If you didn’t know better, you could be excused for believing that the planning behind the latest terrorist attack in Paris is about more than just causing widespread death and fear in the West.

It looks like it’s also designed to highlight our selective outrage.

Overnight, dozens of people have been confirmed dead in a series of coordinated attacks in Paris.

News sites have fired up live blogs. Serious news Channels such as Sky are providing blanket 24-hour coverage of the event, and, as with all things tragedy, media are competing with each other for scoops and gory videos.

World leaders are also out in force, condemning the attacks. Australian Prime Minister Malcolm Turnbull held a press conference in Berlin a short time ago, after sending out this message of solidarity with the French people.


He was joined by his Foreign Minister Julie Bishop.

Labor’s Tanya Plibersek also tweeted in support.

French president Francois Hollande has declared a national State of Emergency, and closed its borders.

Meanwhile, in a brown part of the world, as the attacks began in Paris, Lebanon was just emerging from a National Day of Mourning, after 43 people were killed and 200 more were injured during a series of coordinated suicide bombings in Beirut.

The attacks – for which ISIS has reportedly claimed responsibility – occurred in the southern Beirut suburb of Burj al-Barajneh, a predominantly Shia community which supports the Hezbollah movement. Not counting Israel’s assaults on Lebanon, the slaughters represent the deadliest bombings in Beirut since the Lebanese civil war ended more than two decades ago.

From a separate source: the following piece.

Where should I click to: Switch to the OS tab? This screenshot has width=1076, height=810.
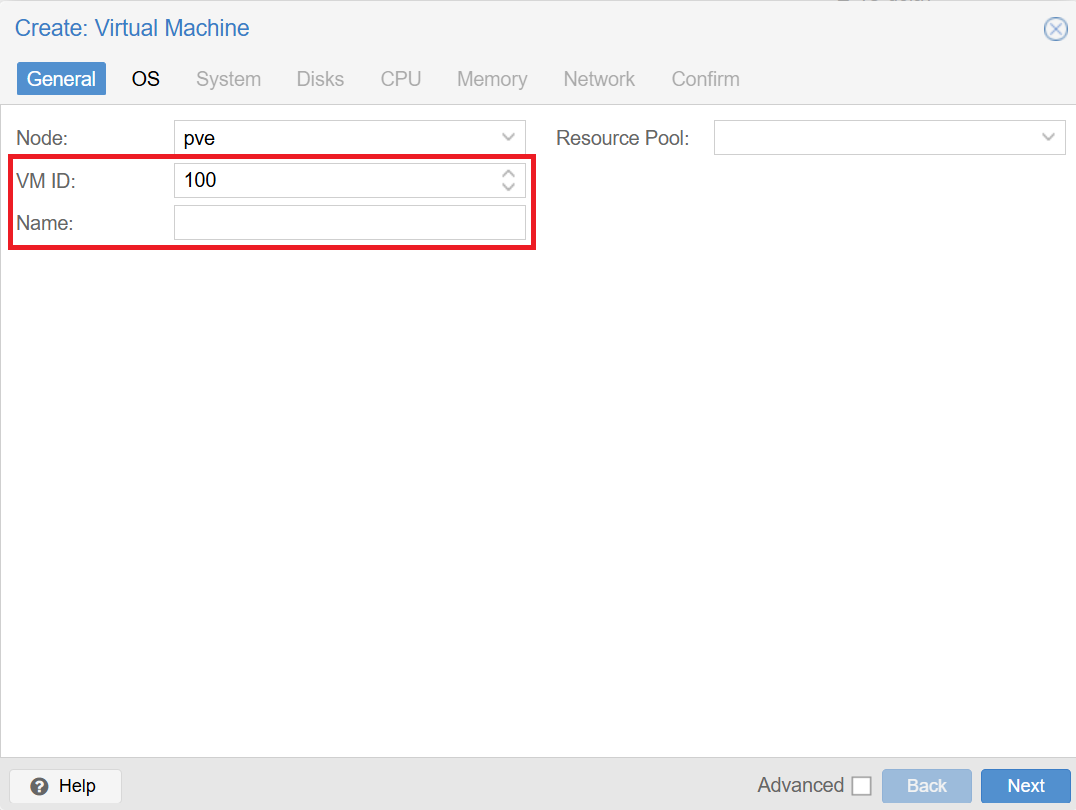coord(146,79)
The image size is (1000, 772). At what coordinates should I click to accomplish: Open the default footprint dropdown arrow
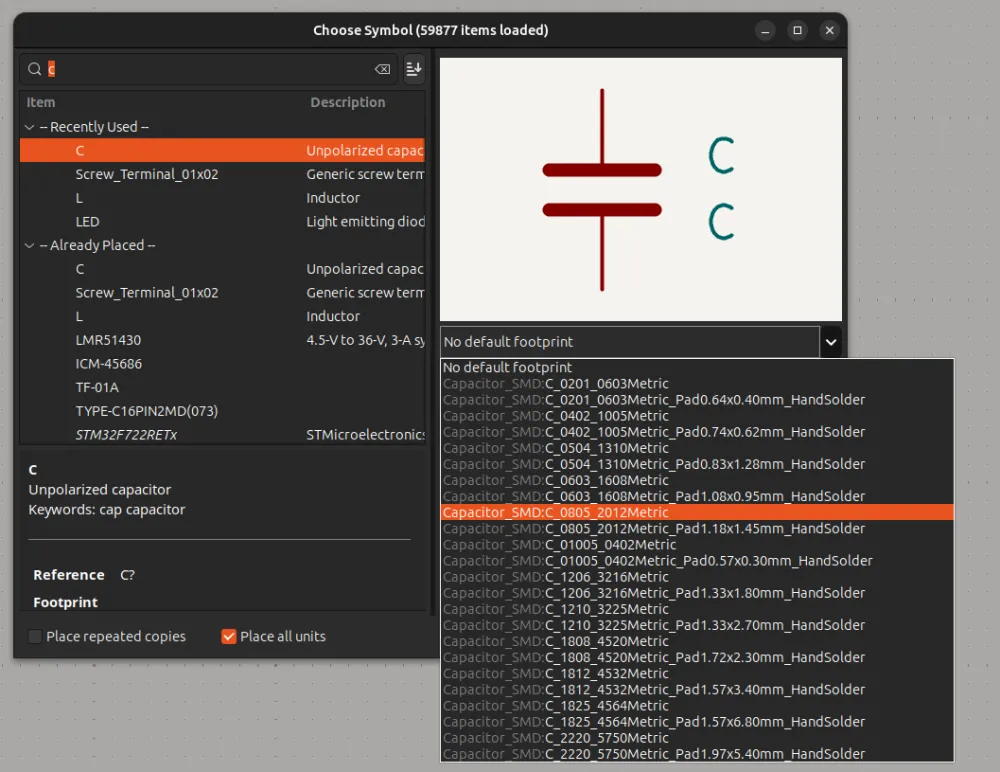(831, 341)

Like suspicions around the attacks in France, the bombings in Beirut are believed to be in response to Hezbollah’s decision in recent weeks to send in troops to support efforts in northern Syria against Islamic State.

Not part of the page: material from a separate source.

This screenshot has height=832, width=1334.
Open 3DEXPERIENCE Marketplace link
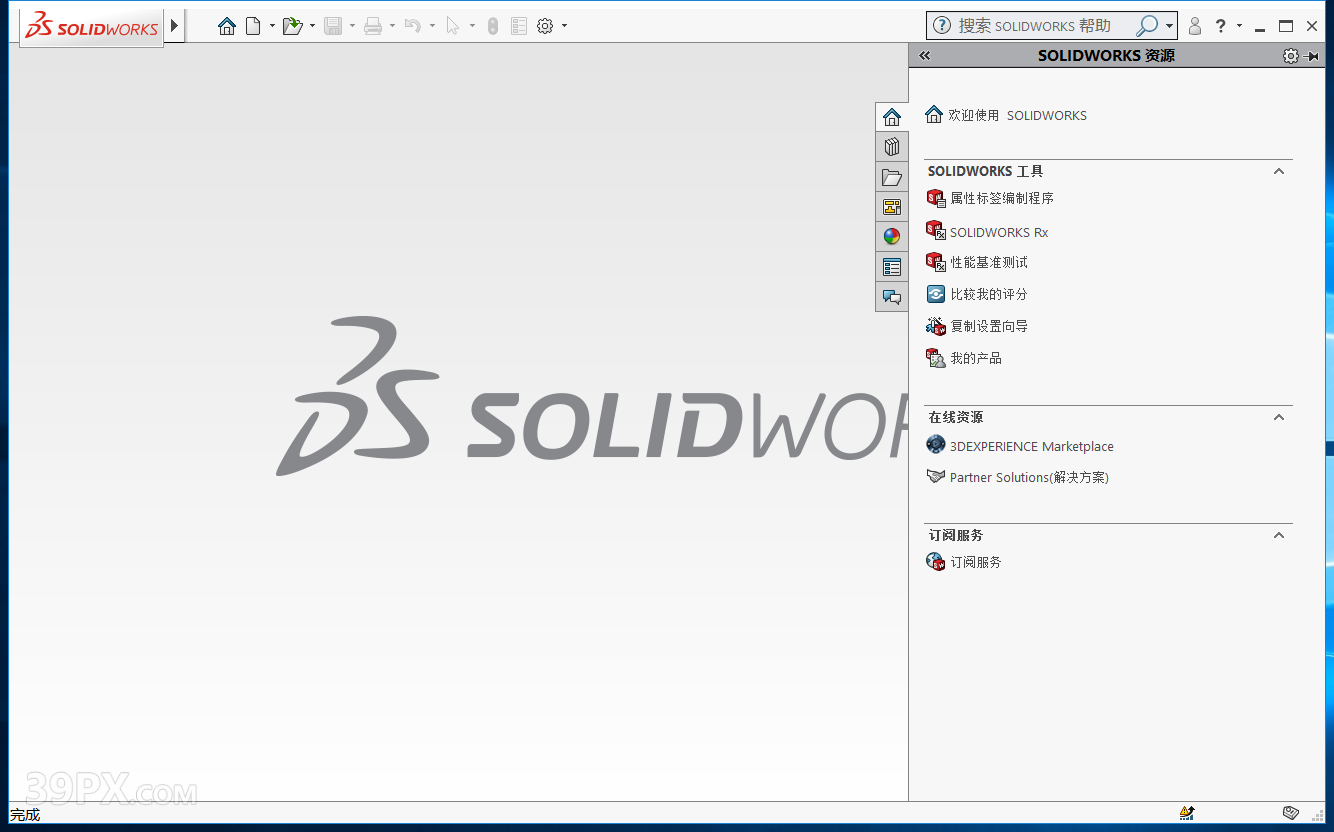click(x=1031, y=446)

But the bombings in Lebanon drew no tweet from Malcolm Turnbull, no social media statement from Barack Obama, no live media blogs from Western media, no wall-to-wall media coverage. And no twitter hashtags from Australians in solidarity with the Lebanese.

It’s a curious state of affairs, when you consider that there are around three times as many people of Lebanese descent living in Australian, compared to French nationals.


You’d think if we were able to identify with anyone, it would be with Lebanese Australians – after all, so many of them are among the most beloved in this nation, and have contributed enormously to public life.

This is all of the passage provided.